# __Project presentation__

Here we present our end-of-the-course project for [Data Science](https://www.unibo.it/en/study/phd-professional-masters-specialisation-schools-and-other-programmes/course-unit-catalogue/course-unit/2023/467046), a module of the integrated course in  Computational Management of Data (I.C.), aa 2023/2024, [DhDk](https://corsi.unibo.it/2cycle/DigitalHumanitiesKnowledge) unibo.

<div class="alert alert-block alert-info">
<ul><i>Collaborators:</i> <br>
<li>Hubert Krzywonos - hubert.krzywonos@studio.unibo.it</li>
<li>Mohamed Iheb Ouerghi - mohamediheb.ouerghi@studio.unibo.it</li>
<li>Giorgia Umana - giorgia.umana@studio.unibo.it</li>
<li>Lucrezia Pograri - lucrezia.pograri@studio.unibo.it</li></ul></div>

## `Cultural Objects` classes

The following classes provide a structured way to represent various types of cultural heritage objects and their attributes within a Python-based system.

<ul>
<li>IdentifiableEntity (superclass):<br>
This class represents an entity that can be identified uniquely by an ID. It serves as the base class for other identifiable entities in the system.</li>
<li>Person (inherits from IdentifiableEntity):<br>
Person represents an individual with a name and an identifier.

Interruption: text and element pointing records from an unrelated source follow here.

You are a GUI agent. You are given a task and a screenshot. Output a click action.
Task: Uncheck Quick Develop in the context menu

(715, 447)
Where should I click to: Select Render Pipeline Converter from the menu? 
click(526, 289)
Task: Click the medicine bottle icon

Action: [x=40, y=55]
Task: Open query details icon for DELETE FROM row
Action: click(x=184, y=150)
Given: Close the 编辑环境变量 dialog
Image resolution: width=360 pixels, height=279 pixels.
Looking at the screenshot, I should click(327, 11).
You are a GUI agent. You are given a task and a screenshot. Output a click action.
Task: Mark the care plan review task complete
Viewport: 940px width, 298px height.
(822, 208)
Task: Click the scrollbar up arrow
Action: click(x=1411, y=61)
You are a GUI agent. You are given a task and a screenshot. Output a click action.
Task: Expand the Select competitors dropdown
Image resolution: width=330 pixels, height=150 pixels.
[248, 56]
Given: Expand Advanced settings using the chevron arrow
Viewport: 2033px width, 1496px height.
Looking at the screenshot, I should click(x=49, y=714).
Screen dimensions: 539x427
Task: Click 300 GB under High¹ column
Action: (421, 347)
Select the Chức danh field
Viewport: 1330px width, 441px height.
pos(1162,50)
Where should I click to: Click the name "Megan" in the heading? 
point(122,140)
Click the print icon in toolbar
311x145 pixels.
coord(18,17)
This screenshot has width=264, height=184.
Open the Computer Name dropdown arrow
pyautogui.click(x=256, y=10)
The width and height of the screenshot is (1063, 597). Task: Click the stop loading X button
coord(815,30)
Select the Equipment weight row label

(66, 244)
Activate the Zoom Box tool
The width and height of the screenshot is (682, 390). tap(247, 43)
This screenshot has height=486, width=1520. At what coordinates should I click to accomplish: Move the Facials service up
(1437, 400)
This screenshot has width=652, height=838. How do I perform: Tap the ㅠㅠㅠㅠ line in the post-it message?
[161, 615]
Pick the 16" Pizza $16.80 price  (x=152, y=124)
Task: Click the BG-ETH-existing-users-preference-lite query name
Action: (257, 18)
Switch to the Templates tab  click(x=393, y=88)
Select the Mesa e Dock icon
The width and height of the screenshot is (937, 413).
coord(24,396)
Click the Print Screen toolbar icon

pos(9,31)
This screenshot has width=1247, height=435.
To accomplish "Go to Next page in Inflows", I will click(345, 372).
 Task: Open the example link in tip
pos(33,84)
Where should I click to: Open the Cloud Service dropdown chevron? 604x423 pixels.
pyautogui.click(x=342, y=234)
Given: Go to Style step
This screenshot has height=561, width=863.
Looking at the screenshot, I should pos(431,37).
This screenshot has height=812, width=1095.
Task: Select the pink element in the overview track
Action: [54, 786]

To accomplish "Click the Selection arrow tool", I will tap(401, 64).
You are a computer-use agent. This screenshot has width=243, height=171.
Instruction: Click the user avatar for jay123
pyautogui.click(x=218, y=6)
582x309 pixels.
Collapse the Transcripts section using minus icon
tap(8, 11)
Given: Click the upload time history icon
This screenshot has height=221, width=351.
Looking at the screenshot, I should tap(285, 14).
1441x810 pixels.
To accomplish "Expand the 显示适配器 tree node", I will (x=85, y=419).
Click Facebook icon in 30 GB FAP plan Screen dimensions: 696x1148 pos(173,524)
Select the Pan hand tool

It inherits the identification functionality from IdentifiableEntity and adds a name attribute.</li>
<li>CulturalHeritageObject (inherits from IdentifiableEntity):<br>
CulturalHeritageObject represents an object of cultural heritage with attributes such as title, date, owner, place, and authors. It inherits the identification functionality from IdentifiableEntity and adds additional attributes specific to cultural heritage objects.</li>
<li>NauticalChart (inherits from CulturalHeritageObject):<br>
Represents a nautical chart, a subtype of CulturalHeritageObject.</li>
<li>ManuscriptPlate (inherits from CulturalHeritageObject):<br>
Represents a manuscript plate, a subtype of CulturalHeritageObject.</li>
<li>ManuscriptVolume (inherits from CulturalHeritageObject):<br>
Represents a manuscript volume, a subtype of CulturalHeritageObject.</li>
<li>PrintedVolume (inherits from CulturalHeritageObject):<br>
Represents a printed volume, a subtype of CulturalHeritageObject.</li>
<li>PrintedMaterial (inherits from CulturalHeritageObject):<br>
Represents a printed material, a subtype of CulturalHeritageObject.</li>
<li>Herbarium (inherits from CulturalHeritageObject):<br>
Represents a herbarium, a subtype of CulturalHeritageObject.</li>
<li>Specimen (inherits from CulturalHeritageObject):<br>
Represents a specimen, a subtype of CulturalHeritageObject.</li>
<li>Painting (inherits from CulturalHeritageObject):<br>
Represents a painting, a subtype of CulturalHeritageObject.</li>
<li>Model (inherits from CulturalHeritageObject):<br>
Represents a model, a subtype of CulturalHeritageObject.</li>
<li>Map (inherits from CulturalHeritageObject):<br>
Represents a map, a subtype of CulturalHeritageObject.</li>

Now, let's create instances of these classes using the provided CSV data. For brevity, we'll just demonstrate with a few objects

In [30]:
from impl import *

csv_data = [
    {"Id": "1", "Type": "Nautical chart", "Title": "Nautical chart", "Date": "1482", "Author": "Benincasa, Grazioso (ULAN:500114874)", "Owner": "BUB", "Place": "Bologna"},
    {"Id": "2", "Type": "Printed volume", "Title": "The History of Plants", "Date": "1497", "Author": "Teofrasto (VIAF:265397758)", "Owner": "BUB", "Place": "Bologna"},
    # More data in /meta.csv from /resources directory
]

# Function to create instances from CSV data
def create_objects_from_csv(data):
    objects = []
    for item in data:
        if item["Type"] == "Nautical chart":
            obj = NauticalChart(item["Id"], item["Title"], item["Owner"], item["Place"], item["Date"], [Person("1", "Benincasa, Grazioso")])
        elif item["Type"] == "Manuscript plate":
            obj = ManuscriptPlate(item["Id"], item["Title"], item["Owner"], item["Place"], item["Date"], [Person("2", "Teofrasto")])
        # Create other object types as needed...
        else:
            obj = CulturalHeritageObject(item["Id"], item["Title"], item["Owner"], item["Place"], item["Date"], [Person("3", "Dioscorides Pedanius")])
        objects.append(obj)
    return objects

# Create objects from CSV data
objects = create_objects_from_csv(csv_data)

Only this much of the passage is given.